Platform Engineering in 2026: Internal Developer Platforms, Backstage, and the Golden Path

There's a pattern that repeats across every organization that scales past 50 engineers: infrastructure becomes a full-time job for product developers. Kubernetes YAML sprawls across repositories. Every team builds their own deployment pipeline. New engineers spend their first month asking "where do I find the runbook for X?" instead of writing features.

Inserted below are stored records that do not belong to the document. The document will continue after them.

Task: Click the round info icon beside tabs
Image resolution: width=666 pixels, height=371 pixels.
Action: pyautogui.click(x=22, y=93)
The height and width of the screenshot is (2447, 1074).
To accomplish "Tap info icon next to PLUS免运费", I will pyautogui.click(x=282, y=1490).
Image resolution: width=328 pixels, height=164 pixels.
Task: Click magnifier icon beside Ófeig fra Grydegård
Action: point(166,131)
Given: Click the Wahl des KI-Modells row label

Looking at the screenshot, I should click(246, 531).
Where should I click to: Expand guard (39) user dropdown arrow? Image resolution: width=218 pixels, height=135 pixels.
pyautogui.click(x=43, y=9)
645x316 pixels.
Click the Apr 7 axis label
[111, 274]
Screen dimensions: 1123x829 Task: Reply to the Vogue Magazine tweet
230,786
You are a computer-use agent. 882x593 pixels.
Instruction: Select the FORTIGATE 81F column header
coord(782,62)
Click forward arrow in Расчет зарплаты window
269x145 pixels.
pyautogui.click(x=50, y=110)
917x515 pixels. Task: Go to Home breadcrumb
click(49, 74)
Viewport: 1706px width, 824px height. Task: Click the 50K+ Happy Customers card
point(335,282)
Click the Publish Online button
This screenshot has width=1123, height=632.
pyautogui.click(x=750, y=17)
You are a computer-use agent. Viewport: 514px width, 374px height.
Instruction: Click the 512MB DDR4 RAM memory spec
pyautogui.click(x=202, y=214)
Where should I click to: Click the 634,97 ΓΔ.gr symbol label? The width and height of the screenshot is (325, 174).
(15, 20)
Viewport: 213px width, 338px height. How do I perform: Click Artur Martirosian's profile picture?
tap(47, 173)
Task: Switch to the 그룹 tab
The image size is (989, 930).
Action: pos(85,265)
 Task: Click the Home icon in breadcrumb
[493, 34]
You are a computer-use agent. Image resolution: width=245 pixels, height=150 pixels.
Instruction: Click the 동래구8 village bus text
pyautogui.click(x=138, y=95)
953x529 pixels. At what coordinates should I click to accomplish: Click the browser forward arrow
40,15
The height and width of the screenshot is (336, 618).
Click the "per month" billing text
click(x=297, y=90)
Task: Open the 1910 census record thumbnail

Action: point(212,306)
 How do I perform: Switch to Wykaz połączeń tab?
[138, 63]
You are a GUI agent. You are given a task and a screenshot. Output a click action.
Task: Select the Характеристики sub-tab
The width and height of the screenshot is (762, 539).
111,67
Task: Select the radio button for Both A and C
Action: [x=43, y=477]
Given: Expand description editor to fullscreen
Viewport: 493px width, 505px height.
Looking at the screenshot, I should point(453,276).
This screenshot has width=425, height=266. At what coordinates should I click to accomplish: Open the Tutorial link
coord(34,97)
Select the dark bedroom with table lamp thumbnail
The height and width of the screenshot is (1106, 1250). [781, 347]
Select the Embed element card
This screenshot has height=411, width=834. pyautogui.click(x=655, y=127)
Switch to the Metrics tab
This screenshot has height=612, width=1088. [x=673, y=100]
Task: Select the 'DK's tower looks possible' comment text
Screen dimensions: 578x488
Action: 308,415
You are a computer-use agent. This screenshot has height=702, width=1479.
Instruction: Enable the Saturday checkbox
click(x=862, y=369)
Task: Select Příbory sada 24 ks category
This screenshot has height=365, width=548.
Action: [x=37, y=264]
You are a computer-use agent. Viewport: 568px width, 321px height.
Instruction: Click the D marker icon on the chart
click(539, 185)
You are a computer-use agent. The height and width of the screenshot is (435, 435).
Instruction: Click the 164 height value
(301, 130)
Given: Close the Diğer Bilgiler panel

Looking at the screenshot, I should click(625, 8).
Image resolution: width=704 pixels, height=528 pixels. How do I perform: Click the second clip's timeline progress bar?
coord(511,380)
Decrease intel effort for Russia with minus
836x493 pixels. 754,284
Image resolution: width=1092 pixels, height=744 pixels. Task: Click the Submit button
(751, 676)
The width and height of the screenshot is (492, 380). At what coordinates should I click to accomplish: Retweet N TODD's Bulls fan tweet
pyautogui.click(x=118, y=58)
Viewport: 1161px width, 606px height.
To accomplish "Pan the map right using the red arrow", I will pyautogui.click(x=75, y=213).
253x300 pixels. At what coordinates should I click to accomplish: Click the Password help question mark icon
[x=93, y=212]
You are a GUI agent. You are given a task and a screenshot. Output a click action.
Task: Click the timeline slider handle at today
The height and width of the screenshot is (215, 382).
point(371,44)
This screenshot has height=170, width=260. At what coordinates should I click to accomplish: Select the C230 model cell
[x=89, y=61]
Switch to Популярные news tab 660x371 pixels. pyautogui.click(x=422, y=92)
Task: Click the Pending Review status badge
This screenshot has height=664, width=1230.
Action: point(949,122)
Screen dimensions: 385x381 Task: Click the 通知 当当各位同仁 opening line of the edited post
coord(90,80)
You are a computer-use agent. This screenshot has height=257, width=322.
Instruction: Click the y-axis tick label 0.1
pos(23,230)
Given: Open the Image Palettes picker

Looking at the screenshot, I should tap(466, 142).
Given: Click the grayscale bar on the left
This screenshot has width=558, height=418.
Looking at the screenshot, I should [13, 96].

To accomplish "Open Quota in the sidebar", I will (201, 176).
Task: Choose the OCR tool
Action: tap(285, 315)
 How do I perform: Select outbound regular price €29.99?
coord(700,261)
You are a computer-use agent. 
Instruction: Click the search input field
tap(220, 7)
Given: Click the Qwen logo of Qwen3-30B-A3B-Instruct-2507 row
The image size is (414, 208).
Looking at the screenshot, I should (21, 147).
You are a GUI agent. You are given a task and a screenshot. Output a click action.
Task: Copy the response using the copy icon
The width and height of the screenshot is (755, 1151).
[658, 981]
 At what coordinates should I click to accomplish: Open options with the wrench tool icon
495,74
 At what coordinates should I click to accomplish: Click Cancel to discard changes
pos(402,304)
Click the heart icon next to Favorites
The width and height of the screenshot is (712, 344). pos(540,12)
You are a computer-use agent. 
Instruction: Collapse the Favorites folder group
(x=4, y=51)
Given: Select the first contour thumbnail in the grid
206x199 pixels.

Platform engineering is the discipline that solves this. It treats the developer experience as a product — building internal tools, golden paths, and self-service infrastructure so that application developers can deploy, monitor, and operate their services without becoming Kubernetes experts. In 2026, platform engineering has moved from Google/Netflix-scale concern to the standard approach for any organization running more than 10 microservices.
The Problem: Infrastructure as a Blocker
The anti-pattern looks like this: a DevOps team manages Kubernetes, Terraform, CI/CD pipelines, and observability. Every new service requires a ticket to that team. The DevOps team becomes a bottleneck — they're constantly firefighting and can't keep up with service requests. Developers wait days for environment provisioning. Senior engineers spend 20% of their time on infrastructure they shouldn't need to touch.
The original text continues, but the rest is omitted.